How can I specify multiple variables for the hue parameters when plotting with seaborn? - pandas

When using seaborn, is there a way I can include multiple variables (columns) for the hue parameter? Another way to ask this question would be how can I group my data by multiple variables before plotting them on a single x,y axis plot?
I want to do something like below. However currently I am not able to specify two variables for the hue parameter.:
sns.relplot(x='#', y='Attack', hue=['Legendary', 'Stage'], data=df)
For example, assume I have a pandas DataFrame like below containing an a Pokemon database obtained via this tutorial.
I want to plot on the x-axis the pokedex #, and the y-axis the Attack. However, I want to data to be grouped by both Stage and Legendary. Using matplotlib, I wrote a custom function that groups the dataframe by ['Legendary','Stage'], and then iterates through each group for the plotting (see results below). Although my custom function works as intended, I was hoping this can be achieved simply by seaborn. I am guessing there must be other people what have attempted to visualize more than 3 variables in a single plot using seaborn?
fig, ax = plt.subplots()
grouping_variables = ['Stage','Legendary']
group_1 = df.groupby(grouping_variables)
for group_1_label, group_1_df in group_1:
ax.scatter(group_1_df['#'], group_1_df['Attack'], label=group_1_label)
ax_legend = ax.legend(title=grouping_variables)
Edit 1:
Note: In the example I provided, I grouped the data by obly two variables (ex: Legendary and Stage). However, other situations may require arbitrary number of variables (ex: 5 variables).

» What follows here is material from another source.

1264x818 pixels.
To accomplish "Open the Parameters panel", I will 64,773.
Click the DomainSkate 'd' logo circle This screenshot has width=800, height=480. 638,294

You can leverage the fact that hue accepts either a column name, or a sequence of the same length as your data, listing the color categories to assign each data point to. So...
sns.relplot(x='#', y='Attack', hue='Stage', data=df)
... is basically the same as:
sns.relplot(x='#', y='Attack', hue=df['Stage'], data=df)
You typically wouldn't use the latter, it's just more typing to achieve the same thing -- unless you want to construct a custom sequence on the fly:
sns.relplot(x='#', y='Attack', data=df,
hue=df[['Legendary', 'Stage']].apply(tuple, axis=1))
The way you build the sequence that you pass via hue is entirely up to you, the only requirement is that it must have the same length as your data, and if an array-like, it must be one-dimensional, so you can't just pass hue=df[['Legendary', 'Stage']], you have to somehow concatenate the columns into one. I chose tuple as the simplest and most versatile way, but if you want to have more control over the formatting, build a Series of strings. I'll save it into a separate variable here for better readability and so that I can assign it a name (which will be used as the legend title), but you don't have to:
hue = df[['Legendary', 'Stage']].apply(
lambda row: f"{row.Legendary}, {row.Stage}", axis=1)
hue.name = 'Legendary, Stage'
sns.relplot(x='#', y='Attack', hue=hue, data=df)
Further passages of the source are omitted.